Cette désolante constatation avait engendré une ère de folie. D’étranges et fabuleux empires étaient nés avant de s’écrouler et de terribles guerres avaient opposé créatures de chair et de métal, toutes enfants du même monde oublié. Ces guerres avaient englouti une irrémissible proportion des réserves d’énergie de la Galaxie, sans autre résultat que leur raréfaction.

Attristés, mais assagis, les survivants avaient commencé à se préparer à un futur inévitable, un avenir glacé d’obscurité sans fin.

Ils étaient retournés vers leurs machines de guerre abandonnées et avaient reconverti ces antiques mécaniques pour leur assigner une nouvelle mission : l’élimination des déchets… leur désintégration, si nécessaire.
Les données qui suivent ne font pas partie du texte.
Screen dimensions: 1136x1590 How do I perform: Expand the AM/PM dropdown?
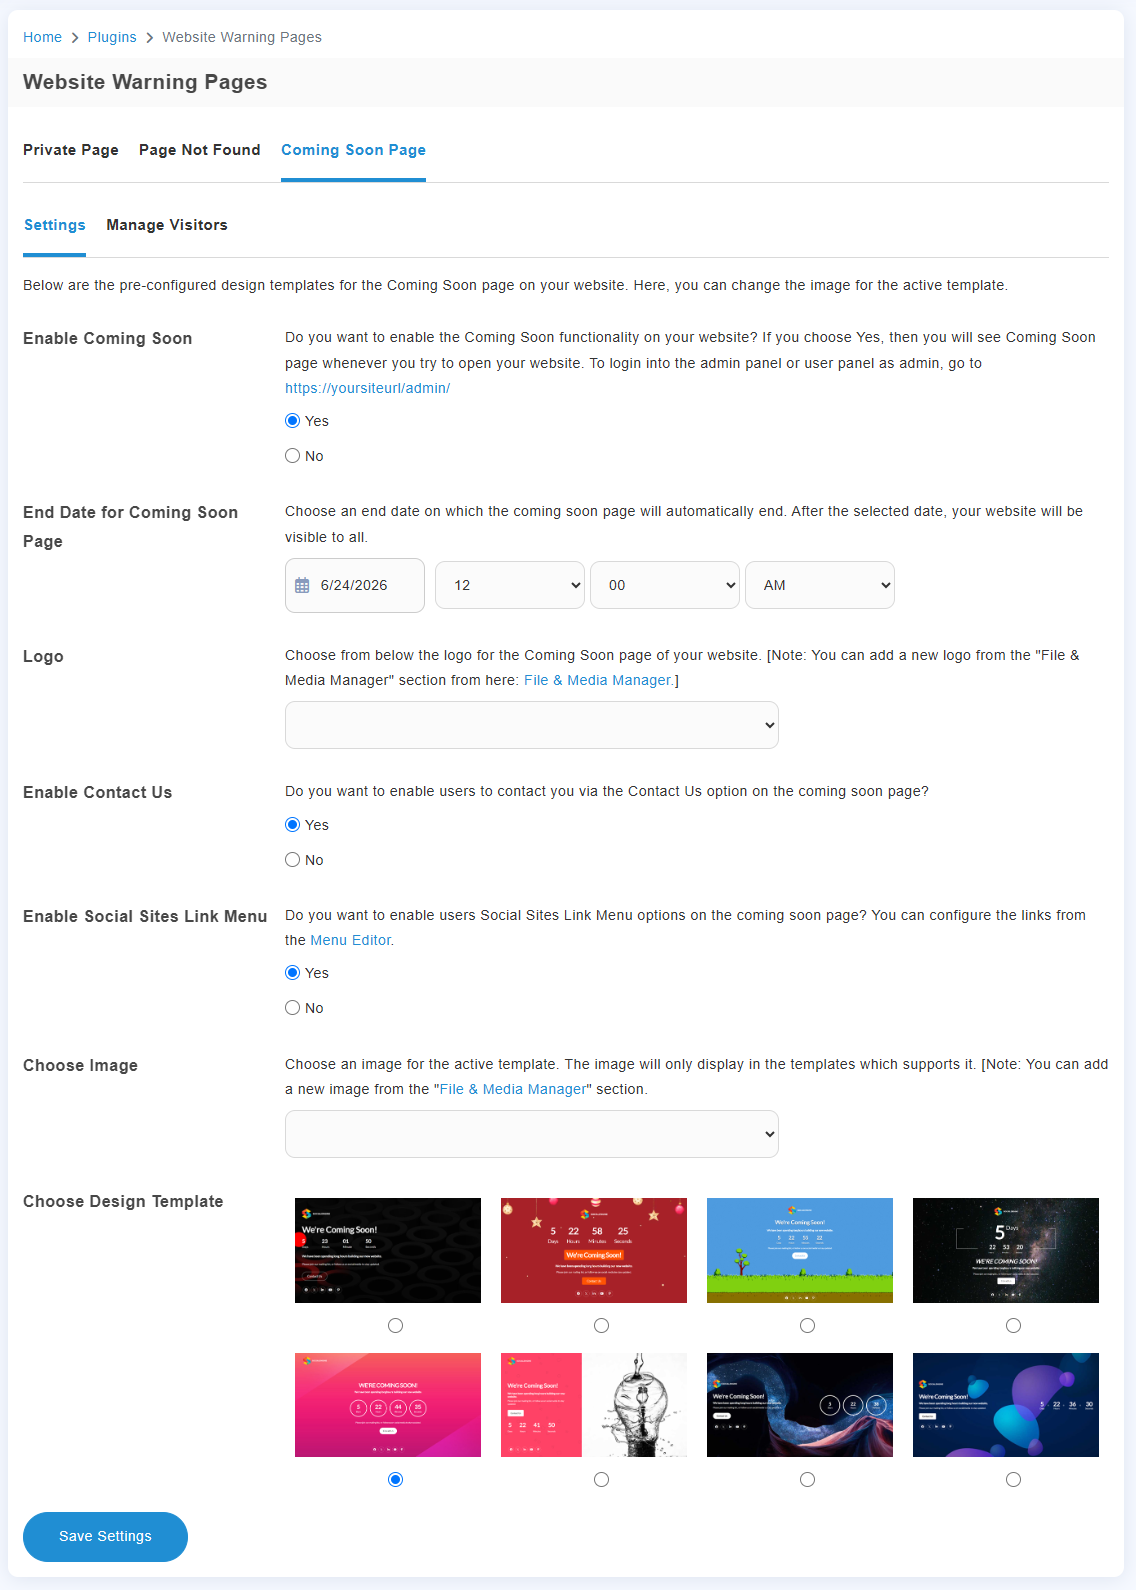pyautogui.click(x=820, y=585)
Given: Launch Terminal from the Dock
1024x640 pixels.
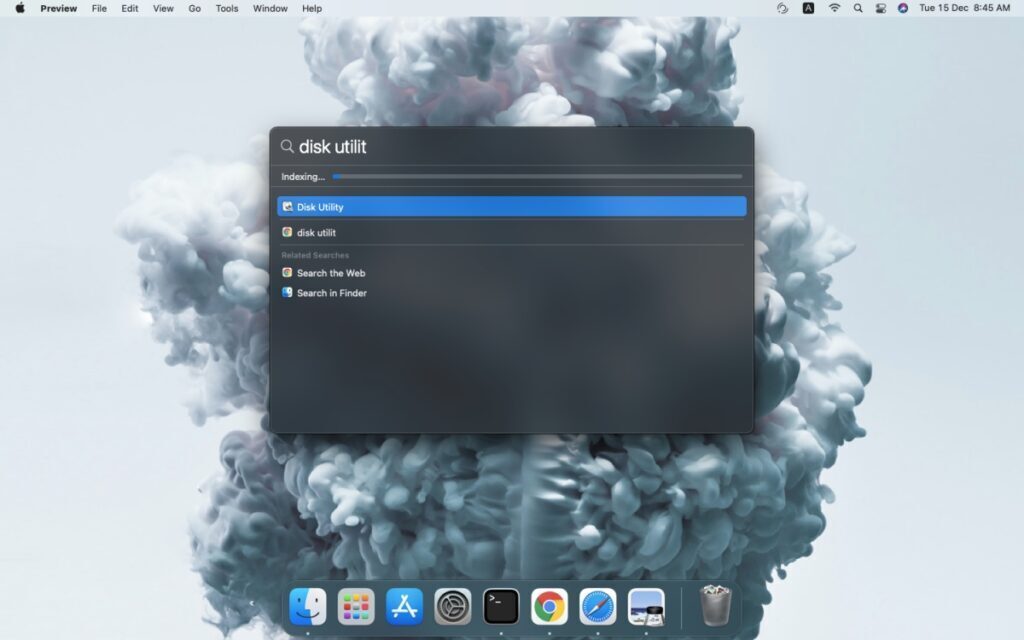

Ils voyaient désormais que, s’ils voulaient transmettre le moindre filet de conscience au lointain avenir, il ne devait y avoir aucune perturbation superflue, aucun gaspillage d’énergie, pas le moindre clapotement dans l’écoulement du temps.

Leurs machines, affûtées par un million d’années de guerre, remplissaient parfaitement leur tâche et le feraient à jamais. Elles avaient attendu, inchangées, tendues vers un seul but, tandis que de nouveaux mondes et une nouvelle vie prenaient forme sur les décombres des précédents.

Tout cela procédait de la meilleure des intentions. Les Premiers-Nés, venus au monde dans un univers vide, chérissaient par-dessus tout la vie. Mais, pour préserver la vie, il est parfois nécessaire de détruire des existences.